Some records
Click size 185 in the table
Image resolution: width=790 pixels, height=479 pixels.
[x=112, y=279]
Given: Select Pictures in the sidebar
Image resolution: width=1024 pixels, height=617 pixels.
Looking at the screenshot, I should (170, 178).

What you will do — Rename "Image resolution" to "Display size" at every occurrence and write out the material again with nothing else changed.

Full response —
Click size 185 in the table
Display size: width=790 pixels, height=479 pixels.
[x=112, y=279]
Given: Select Pictures in the sidebar
Display size: width=1024 pixels, height=617 pixels.
Looking at the screenshot, I should (170, 178).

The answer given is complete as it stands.